自民党がNHK及び在京民放テレビ局に対し、衆議院解散前日の11月20日付で「選挙報道の公平中立」などを求める要望書「選挙時期における報道の公平中立ならびに公正の確保についてのお願い」(同党筆頭副幹事長・萩生田光一氏および報道局長・福井照氏名)を渡していたことが判明し、波紋を呼んでいる。その内容は「出演者の発言回数や時間」「ゲスト出演者の選定」「テーマ選び」「街頭インタビューや資料映像の使い方」など詳細にわたる「異例のもの」(テレビ局関係者)で、編集権への介入に該当する懸念も指摘されている。
さらに同文書には「過去においては、具体名は差し控えますが、あるテレビ局が政権交代実現を画策して偏向報道を行い、それを事実として認めて誇り、大きな社会問題となった事例も現実にあったところです」との記述があるが、これは1993年のテレビ朝日の総選挙報道が国会証人喚問に発展した「椿問題」を指しているとみられており、報道現場の委縮につながりかねないとの批判も上がっている。
この問題をうけ、同月28日には日本民間放送労働組合連合会(赤塚オホロ委員長)は、「政権政党が、報道番組の具体的な表現手法にまで立ち入って事細かに要請することは前代未聞であり、許し難い蛮行と言わざるを得ない」として抗議声明を発表。このほかにも、政権与党が総務省の許認可権の下にあるテレビ局各局に対してこうした要望を行うのは、言論の自由を脅かす行為であるとの批判も数多くの識者からなされている。
実際に今回の要望が、早くもテレビ局の番組制作に影響を与えている。当初は各党議員と政治家以外のパネリスト数人が討論するという構成であった討論番組『朝まで生テレビ!』(テレビ朝日系/11月29日未明放送)が、放送日直前に議員のみの出演に変更されていたことが明らかとなった。出演予定者だった評論家の荻上チキ氏のTwitterによれば、放送日2日前の27日に番組スタッフから電話があり、「ゲストの質問によっては中立・公平性を担保できなくなるかもしれない」との理由で議員のみの出演に変えると伝えられたという。
「番組スタッフに『誰かが何か言ってきたりしたんですか?』と確認しましたが、あくまで局の方針と番組制作側の方針が一致しなかったため、とのことでした。番組スタッフも戸惑っていた模様です」(荻上氏のTwitterより)
●民放ニュース番組で出演者に発言自粛要求
さらに要望の影響は『朝生』にとどまらず、他の番組にも及び問題が発生していたことが明らかとなった。

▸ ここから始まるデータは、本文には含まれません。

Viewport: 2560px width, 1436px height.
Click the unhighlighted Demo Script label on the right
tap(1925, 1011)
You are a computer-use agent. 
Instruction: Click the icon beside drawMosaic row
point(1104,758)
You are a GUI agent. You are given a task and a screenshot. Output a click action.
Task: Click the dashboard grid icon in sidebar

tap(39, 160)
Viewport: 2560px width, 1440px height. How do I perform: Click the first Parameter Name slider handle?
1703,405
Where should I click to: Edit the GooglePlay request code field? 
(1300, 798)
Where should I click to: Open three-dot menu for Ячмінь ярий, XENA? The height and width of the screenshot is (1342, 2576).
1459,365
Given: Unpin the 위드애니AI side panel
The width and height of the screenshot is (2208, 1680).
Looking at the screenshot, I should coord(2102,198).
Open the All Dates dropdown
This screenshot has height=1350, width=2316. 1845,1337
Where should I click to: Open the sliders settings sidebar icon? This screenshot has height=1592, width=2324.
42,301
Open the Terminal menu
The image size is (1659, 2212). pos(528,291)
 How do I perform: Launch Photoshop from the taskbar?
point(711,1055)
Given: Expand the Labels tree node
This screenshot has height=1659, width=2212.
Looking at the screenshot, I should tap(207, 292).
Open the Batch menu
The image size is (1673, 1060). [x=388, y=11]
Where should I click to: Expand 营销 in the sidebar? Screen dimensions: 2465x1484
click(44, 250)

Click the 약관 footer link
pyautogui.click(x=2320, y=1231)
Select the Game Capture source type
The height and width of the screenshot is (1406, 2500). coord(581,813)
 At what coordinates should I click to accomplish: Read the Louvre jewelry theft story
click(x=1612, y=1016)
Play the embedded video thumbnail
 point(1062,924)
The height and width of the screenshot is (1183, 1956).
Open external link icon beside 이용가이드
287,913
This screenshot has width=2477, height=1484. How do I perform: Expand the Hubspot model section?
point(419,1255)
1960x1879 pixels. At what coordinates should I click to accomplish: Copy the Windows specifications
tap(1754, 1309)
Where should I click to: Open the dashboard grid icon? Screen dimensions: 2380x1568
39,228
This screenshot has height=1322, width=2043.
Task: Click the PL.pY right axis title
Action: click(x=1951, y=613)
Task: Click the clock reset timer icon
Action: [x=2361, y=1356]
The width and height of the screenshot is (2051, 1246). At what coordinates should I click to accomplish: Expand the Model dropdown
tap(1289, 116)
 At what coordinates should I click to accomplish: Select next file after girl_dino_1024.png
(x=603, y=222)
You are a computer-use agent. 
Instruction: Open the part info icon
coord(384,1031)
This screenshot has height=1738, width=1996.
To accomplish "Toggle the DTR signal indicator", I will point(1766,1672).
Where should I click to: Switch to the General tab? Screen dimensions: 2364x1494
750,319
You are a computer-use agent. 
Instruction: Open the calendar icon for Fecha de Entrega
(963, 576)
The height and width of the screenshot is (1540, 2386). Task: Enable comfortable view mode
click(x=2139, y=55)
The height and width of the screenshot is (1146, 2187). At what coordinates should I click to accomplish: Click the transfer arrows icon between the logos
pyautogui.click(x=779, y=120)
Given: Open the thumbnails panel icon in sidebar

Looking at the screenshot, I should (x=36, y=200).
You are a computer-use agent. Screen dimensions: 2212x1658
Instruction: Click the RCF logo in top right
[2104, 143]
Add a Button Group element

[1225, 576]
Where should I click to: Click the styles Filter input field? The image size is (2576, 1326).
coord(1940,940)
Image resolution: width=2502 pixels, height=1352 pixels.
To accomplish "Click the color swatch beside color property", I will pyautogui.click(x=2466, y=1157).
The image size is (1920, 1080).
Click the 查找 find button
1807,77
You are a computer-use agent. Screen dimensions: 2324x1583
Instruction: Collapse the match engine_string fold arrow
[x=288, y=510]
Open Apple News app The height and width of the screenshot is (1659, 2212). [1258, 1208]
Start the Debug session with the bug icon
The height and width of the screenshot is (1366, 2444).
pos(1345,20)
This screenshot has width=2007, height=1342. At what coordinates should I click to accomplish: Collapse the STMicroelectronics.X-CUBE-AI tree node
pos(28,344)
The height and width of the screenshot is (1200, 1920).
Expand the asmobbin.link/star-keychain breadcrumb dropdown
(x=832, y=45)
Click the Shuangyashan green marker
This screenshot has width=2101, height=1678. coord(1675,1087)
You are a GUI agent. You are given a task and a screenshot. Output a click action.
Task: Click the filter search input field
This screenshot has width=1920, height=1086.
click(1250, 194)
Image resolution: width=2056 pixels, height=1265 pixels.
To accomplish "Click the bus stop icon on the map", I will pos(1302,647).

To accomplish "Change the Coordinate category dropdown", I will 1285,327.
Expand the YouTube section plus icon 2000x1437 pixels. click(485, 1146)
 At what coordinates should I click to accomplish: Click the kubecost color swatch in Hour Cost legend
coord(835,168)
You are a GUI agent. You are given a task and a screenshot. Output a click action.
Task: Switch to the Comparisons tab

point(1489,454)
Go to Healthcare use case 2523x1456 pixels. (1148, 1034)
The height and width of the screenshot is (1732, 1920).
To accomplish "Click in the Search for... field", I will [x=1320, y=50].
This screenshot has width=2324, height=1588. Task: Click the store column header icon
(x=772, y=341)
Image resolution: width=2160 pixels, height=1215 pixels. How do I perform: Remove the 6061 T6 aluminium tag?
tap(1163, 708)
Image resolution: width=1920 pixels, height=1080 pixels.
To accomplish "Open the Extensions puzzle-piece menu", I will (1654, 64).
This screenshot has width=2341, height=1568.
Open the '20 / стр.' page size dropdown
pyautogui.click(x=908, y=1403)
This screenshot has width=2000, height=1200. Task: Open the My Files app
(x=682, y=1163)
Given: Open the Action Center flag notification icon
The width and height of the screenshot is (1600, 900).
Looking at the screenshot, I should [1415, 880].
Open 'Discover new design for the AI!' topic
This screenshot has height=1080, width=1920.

11月末、在京キー局の夜のニュース番組収録現場へコメンテーターとして出演依頼を受けた著名な有識者A氏。同番組では衆議院総選挙(12月2日公示・14日投開票)を取り上げる予定だったが、A氏は番組スタッフから「特定の政党を応援したり、批判したりするような発言を控えてほしい」という、発言を委縮させられかねない要請を受けた。A氏は「いや、民主主義において、それぞれに賛否の意見があるのは当然なのですから、こんな要請をされたらまともに政策の評価をできないでしょう」と拒否した。